Когда я оделся, и сел к столу, то подняв за холку Маруську, очень громко сказал:
— Никто не имеет право называть в моём доме никого из домочадцев — вором. Это плохое слово. А домовой хотел кушать, и ему нужно было как-то выживать. Меня месяц дома не было. Поняла?
— Ой, поняла конечно. Чего ты, Дима. Это я так, просто соскучилась очень — говорила Маруся, и запрыгнув мне на колени, начала лизать мне руку. Я погладил её, и Ваську тоже прижал к себе, и Татарина обнял.
— Я тоже скучал, очень. Хоть вы и вредные, но свои. А теперь, друзья мои, я буду делать нехорошие вещи. Как мужик. А вы терпите. Потому что мне больно и плохо, и по-другому я не умею. С этими словами, я подошёл к холодильнику, и открыв его, взял нераспечатанную бутылку водки. Потом пошёл в погреб, достал солёные грибы и огурцы. Сообразив нехитрую закуску своими руками, а не магией, я сел за стол, и налил в стакан водки.
— За ваше здоровье, домочадцы — сказал я и выпил. Через минуту, может через две, мне стало тепло и хорошо. Отошли на задний план проблемы, и бесконечный стыд за себя. Налив второй стакан, я внимательно осмотрелся, и не найдя возле себя ни одного усатого и хвостатого, за которого можно бы было выпить, решил обойтись без тоста. И выпил молча. Стало ещё лучше. Третий стакан я помнил уже плохо.
— Здравствуйте, мои вы хорошие. Хозяин дома наконец? — спросил Ольгин голос, который я слышал сквозь пьяный туман.
— Не слышу ответа, и судя по пустой бутылке на столе, он мой вопрос тоже не услышал. Дима, где ты? — продолжала говорить Ольга, пока не нашла меня, пьяного, лежащего на неразобранном диване.
— Я здесь — подал я свой голос, про себя удивляясь, как он хрипло звучит.
— Надо же, а мне говорили, что «белые» не имеют право на водку больше двух чарок. Не правда, что ли?
— Правда, — ответил я, — только на арестантов это не распространяется.
— Ба, набедокурил? — с иронией в голосе спросила она.
— Да, косячнул помаленьку. Теперь буду полгода под домашним арестом, без права на работу. Чем кормить домочадцев, и где учиться ремеслу, ума не приложу. Недоработано у нас, в ведомстве что — то. Встречают, провожают — всё молчком. Хоть бы раз что путное сказали.
— Ну здесь я тебе сама всё подскажу, я не первый год на них работаю. Я хоть и «чистая», а кухню их знаю хорошо. С водкой завязывай, завтра трезвым будь, как стекло. И учителя по ремеслу к тебе завтра сами придут, не сомневайся.
С этими словами, она пошла руководить домом. Я, чтобы не спугнуть её, из-под опущенных век смотрел, как она знатно справляется. Стол прибрала, обед приготовила, полы перемыла. Села к окну, какую — то книгу взяла, и читала, периодически подходя к чайнику, чтобы налить в кружку чай. Маруська и Васька возле неё крутились, как будто им мёдом было намазано. Она с ними игралась, кормила, и даже намыла их, чтобы шёрстка блестела и была чистой.
Проснулся я, когда что — то пошло не так. Пел петух. При чём, у меня под ухом.
— Это что такое? — спросил я в пустоту.
— Это Ольга вчера кур и петуха принесла, чтобы ты фермерством занимался, а не водку пил, — сказал Татарин, — хотя какой толк, ты наколдовать яйца и так можешь. Но думаю, она о твоём таланте даже не догадывается.

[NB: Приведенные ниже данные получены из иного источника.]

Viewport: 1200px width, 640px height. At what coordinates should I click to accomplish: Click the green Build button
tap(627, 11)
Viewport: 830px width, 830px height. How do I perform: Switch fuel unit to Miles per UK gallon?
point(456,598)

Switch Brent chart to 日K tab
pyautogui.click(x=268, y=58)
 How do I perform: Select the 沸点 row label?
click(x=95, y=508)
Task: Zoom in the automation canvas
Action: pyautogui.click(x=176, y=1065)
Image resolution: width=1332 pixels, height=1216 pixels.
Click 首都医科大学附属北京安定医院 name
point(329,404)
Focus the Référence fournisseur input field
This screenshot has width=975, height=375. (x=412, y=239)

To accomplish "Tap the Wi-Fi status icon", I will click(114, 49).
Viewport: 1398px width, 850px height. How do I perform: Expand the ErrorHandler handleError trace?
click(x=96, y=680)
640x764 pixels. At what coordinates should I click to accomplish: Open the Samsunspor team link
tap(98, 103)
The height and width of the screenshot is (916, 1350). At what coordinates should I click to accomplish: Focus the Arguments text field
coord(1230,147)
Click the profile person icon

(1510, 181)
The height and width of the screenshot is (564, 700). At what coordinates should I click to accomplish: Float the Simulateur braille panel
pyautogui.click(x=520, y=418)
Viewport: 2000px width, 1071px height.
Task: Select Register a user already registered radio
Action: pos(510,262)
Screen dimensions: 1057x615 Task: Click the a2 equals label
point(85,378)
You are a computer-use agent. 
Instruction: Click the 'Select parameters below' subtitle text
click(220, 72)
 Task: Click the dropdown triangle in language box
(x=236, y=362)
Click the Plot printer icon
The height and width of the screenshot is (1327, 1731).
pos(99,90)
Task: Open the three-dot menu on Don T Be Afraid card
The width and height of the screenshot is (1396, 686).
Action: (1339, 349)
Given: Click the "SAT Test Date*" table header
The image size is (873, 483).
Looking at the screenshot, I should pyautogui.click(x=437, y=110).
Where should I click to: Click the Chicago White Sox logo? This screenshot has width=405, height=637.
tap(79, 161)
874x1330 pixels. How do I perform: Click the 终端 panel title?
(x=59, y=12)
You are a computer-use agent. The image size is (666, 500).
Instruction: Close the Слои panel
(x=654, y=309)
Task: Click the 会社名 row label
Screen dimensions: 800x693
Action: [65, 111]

— Это не талант, это просто магия — сказал я и встал с дивана. Время «бичевать» себя прошло, и я решил пойти посмотреть, что же она принесла мне в сарай. Зайдя туда, я увидел красивых рыжух — наседок и яркого — пегого петуха. Он гордо вышагивал возле своего дамского батальона, и орал на всё горло.
— Н — да, — сказал я, — и чего прикажете с вами делать? Петух повернул ко мне голову, и заговорил. Но…Мне был непонятен его язык. Как ни старался он, ни одного слова его я не понимал. Петух даже крылом себе помогал, показывая, что — то. Но я махал отрицательно головой. Нет мол, не понимаю.
— Не старайся, он не пушковой. Это у нас язык с человеческим одинаковый, а они на своём, птичьем говорят. Нужно учить — сказал Васька, который подошёл к сараю, и тщательно вылизывая себя, острым глазом уже наметил, как к свеженькому снесённому яичку подобраться.